The first thing I saw was the wheelchair.
The first thing she saw was the doper.
If you’re thinking that I’m the one who comes off looking like a dick, I couldn’t disagree with you. Not that this occurred to me at the time. I mean, I was regretting plastering on my shit-eating wheelchair-user-greeting grin, but that was only because I knew I’d been recognised. I might have got away with it otherwise.
If I hadn’t caught her eye. If she hadn’t been a cycling fan. If I hadn’t gone onto autopilot and behaved as if I was doing some charity event for disabled kids.
I used to do a lot of that, having been a disabled kid myself once. There are still pictures floating around: seven year old Ben Goddard, with brave gap-toothed grin and gleaming wheelchair, next to Ben now – or, at least, Ben last month.
And the girl in the wheelchair in the café in this run-down seaside town was impressed by none of it. She met my eye, wearing a cold, blank expression that I supposed I’d have to get used to, exchanged a glance with her friend, and then looked down at a magazine on the table. I was pretty sure that it was Cycling Monthly, which was unfortunate if I was right. There was a five-page feature on great British hopes, and I was great British hope number seven.
Well, not any more, I wasn’t. I’d dropped off the list, not just of great British hopes, but of ordinary decent people you’d want to pass the time of day with. My unfortunate little EPO habit had been exposed, and any self-respecting cycling fan would be perfectly entitled to give me the sort of look that I’d got from this girl.
And apparently I wasn’t going to escape the cycling scene, however far I thought I was running away from it. Apparently I was always going to be Ben Goddard, doper, has-been, disgrace.
I thought about leaving. I told myself that it was very bad luck that the first place I’d walked into had contained someone who recognised me. After all, most people don’t. Remove the Lycras, helmet and sunglasses, and a cyclist looks like anyone else. Joe Public could pick Bradley Wiggins and Mark Cavendish out of a line-up, but the rest of us are unrecognisable. I was just a white guy in his twenties, a bit skinnier than average, and I’d be safe in the next place, probably.
But I wanted coffee. And I wanted it now. That was one element of the cycling life that I didn’t know how to give up. And why should I deprive myself of my recommended daily allowance of caffeine just because some opinionated bitch was glowering at me? I bought my coffee, and sat in the murkiest corner of the shop under a picture of a dilapidated Italian hill town in shades of cow-pat, and glowered back. Except I didn’t glower at her; I just glowered at the world in general. She got in the way occasionally, that was all.

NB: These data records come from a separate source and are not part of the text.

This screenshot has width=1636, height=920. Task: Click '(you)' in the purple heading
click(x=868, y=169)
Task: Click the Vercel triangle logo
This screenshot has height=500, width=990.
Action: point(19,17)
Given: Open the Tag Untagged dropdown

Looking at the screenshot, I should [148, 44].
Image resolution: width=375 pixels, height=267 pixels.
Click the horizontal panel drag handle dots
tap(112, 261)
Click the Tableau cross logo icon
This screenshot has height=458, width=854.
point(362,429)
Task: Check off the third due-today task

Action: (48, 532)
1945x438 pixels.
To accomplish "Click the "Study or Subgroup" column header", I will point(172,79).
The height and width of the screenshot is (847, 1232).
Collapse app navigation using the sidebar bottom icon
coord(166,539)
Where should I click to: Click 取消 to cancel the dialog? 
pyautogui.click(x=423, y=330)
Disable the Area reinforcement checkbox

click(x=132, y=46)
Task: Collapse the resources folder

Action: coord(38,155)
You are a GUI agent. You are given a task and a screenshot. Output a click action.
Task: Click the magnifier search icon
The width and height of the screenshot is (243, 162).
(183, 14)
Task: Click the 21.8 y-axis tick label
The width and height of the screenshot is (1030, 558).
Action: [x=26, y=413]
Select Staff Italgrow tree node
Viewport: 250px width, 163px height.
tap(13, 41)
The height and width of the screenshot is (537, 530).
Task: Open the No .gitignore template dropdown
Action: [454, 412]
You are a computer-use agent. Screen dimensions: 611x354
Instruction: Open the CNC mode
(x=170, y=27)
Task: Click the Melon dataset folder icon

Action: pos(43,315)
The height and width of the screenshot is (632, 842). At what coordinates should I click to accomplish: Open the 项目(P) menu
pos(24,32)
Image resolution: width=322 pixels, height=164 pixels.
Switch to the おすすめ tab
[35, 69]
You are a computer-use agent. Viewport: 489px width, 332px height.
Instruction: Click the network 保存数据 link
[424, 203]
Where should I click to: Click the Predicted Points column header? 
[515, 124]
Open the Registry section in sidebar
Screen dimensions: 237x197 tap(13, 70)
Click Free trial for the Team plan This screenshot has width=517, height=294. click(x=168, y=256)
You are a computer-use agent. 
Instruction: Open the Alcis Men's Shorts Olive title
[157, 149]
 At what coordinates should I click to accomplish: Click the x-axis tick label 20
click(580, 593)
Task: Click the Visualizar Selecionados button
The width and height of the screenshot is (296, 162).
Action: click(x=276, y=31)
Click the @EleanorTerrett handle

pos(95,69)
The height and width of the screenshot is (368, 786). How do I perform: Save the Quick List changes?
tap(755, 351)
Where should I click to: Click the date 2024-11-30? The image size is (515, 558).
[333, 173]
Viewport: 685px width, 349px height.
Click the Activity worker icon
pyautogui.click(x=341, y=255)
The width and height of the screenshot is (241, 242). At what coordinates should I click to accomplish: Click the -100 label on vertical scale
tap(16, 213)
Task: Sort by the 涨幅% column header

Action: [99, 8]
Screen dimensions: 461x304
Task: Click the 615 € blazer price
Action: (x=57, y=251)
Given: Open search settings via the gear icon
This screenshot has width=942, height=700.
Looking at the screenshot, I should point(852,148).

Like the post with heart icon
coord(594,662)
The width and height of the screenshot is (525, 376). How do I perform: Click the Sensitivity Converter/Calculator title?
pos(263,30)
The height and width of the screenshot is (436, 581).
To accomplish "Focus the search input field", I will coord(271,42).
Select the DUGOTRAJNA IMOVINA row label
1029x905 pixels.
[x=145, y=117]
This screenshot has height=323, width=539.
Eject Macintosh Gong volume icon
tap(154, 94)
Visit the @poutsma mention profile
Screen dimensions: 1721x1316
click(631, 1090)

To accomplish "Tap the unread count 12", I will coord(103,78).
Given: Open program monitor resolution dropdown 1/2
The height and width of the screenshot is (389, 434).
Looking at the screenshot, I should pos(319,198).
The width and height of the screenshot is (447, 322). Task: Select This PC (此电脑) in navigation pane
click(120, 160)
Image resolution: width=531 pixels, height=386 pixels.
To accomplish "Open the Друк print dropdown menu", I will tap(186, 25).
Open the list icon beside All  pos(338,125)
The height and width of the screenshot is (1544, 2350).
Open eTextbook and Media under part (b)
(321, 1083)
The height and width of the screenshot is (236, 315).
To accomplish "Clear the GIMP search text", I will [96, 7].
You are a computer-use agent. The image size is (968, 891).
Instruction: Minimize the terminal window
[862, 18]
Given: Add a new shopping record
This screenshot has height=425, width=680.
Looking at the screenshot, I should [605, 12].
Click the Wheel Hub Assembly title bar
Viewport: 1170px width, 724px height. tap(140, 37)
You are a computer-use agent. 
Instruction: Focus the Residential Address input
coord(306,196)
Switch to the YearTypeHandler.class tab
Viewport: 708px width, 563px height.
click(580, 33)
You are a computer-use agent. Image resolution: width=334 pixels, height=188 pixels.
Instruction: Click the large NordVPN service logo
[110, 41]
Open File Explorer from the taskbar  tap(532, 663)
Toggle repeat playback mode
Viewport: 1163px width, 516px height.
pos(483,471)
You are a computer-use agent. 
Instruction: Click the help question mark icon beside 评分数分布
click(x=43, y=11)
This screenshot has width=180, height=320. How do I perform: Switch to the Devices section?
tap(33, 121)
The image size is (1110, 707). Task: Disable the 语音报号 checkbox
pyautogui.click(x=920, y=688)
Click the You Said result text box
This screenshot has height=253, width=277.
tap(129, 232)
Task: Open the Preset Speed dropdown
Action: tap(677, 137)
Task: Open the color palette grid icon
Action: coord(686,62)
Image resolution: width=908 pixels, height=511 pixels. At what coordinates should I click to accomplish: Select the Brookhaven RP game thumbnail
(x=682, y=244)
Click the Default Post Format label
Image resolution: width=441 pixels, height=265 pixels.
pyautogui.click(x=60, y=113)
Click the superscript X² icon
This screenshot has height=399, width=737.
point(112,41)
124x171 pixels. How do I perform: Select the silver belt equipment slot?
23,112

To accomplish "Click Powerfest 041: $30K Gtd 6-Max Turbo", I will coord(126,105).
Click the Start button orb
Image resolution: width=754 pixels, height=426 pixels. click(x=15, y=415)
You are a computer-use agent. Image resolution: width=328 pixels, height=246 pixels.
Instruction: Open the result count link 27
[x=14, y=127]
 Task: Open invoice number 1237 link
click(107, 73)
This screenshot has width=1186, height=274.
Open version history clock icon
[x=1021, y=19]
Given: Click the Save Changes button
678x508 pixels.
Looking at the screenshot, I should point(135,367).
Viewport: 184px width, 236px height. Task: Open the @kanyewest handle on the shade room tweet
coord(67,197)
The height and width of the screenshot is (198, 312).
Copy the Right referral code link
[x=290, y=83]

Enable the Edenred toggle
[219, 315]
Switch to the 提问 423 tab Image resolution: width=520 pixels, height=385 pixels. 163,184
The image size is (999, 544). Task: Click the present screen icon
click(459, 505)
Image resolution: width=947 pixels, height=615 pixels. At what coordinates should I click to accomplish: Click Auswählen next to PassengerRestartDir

I couldn’t hear what the two of them were talking about. I couldn’t even be sure they knew who I was; but when the girl in the wheelchair went off to the toilet, her friend (who’d got up to hold the door open, but otherwise left her to it) came over to me.
‘Excuse me,’ she said, ‘but you’re Ben Goddard, aren’t you?’
This woman seemed like she’d be more likely to approve of my being Ben Goddard, so I admitted to it. ‘I am.’
‘Would you – would you mind signing my magazine?’
This was really not how I’d imagined my new, non-cycling, life starting out, but a friendly face was a friendly face. And hers was friendly, and quite pretty, too, in a freckly, red-haired, snub-nosed kind of way. ‘Sure,’ I said. I scrawled my name on the front cover, right across the Union Jack held aloft by the women’s pursuit team, who would no doubt be horrified to be associated with me like this. With that in mind, I added the date. ‘There,’ I said. ‘It’s a collector’s item now.’
She looked quizzical. ‘First thing you’ve signed since the news broke?’
‘And the last,’ I said firmly. ‘Should I put your name on it?’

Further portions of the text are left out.